• _WHAT IS REQUIRED_: Reproduce only the stretch of entries below that begins at the first line and ends at the line holding "Contact Us (913, 96)".

• _RECORDS FOR THE TASK_:

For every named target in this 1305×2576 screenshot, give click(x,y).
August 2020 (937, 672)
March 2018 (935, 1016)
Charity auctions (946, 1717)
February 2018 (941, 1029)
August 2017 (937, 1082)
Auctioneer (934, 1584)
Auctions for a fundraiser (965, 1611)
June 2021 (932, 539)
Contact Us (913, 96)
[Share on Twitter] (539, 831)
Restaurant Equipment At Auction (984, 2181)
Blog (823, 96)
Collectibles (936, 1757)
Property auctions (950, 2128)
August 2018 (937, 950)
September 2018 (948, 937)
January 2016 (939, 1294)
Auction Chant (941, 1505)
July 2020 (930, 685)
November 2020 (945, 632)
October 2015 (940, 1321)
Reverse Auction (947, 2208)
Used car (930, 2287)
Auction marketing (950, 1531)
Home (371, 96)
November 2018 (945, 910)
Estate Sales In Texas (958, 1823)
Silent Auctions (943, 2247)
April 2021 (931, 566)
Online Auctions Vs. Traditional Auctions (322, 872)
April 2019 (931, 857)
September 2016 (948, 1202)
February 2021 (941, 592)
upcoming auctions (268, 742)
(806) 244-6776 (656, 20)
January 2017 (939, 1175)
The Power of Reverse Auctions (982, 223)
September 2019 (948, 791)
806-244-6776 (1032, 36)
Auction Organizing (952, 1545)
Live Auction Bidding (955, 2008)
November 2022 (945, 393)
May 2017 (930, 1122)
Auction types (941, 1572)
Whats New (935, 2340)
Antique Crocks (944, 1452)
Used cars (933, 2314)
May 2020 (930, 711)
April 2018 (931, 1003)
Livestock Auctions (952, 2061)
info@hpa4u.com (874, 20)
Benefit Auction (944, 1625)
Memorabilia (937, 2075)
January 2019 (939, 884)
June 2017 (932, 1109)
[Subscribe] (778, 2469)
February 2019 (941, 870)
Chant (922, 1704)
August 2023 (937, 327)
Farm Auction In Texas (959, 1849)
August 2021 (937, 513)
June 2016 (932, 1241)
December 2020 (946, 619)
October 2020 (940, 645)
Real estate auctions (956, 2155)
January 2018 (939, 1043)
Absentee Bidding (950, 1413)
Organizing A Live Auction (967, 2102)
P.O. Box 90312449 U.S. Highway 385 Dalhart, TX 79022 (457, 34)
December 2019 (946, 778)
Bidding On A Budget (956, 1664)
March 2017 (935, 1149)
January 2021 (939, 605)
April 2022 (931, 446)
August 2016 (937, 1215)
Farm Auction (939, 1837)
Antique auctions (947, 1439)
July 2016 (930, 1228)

• _EXPECTED OUTPUT_:
For every named target in this 1305×2576 screenshot, give click(x,y).
August 2020 (937, 672)
March 2018 (935, 1016)
Charity auctions (946, 1717)
February 2018 (941, 1029)
August 2017 (937, 1082)
Auctioneer (934, 1584)
Auctions for a fundraiser (965, 1611)
June 2021 (932, 539)
Contact Us (913, 96)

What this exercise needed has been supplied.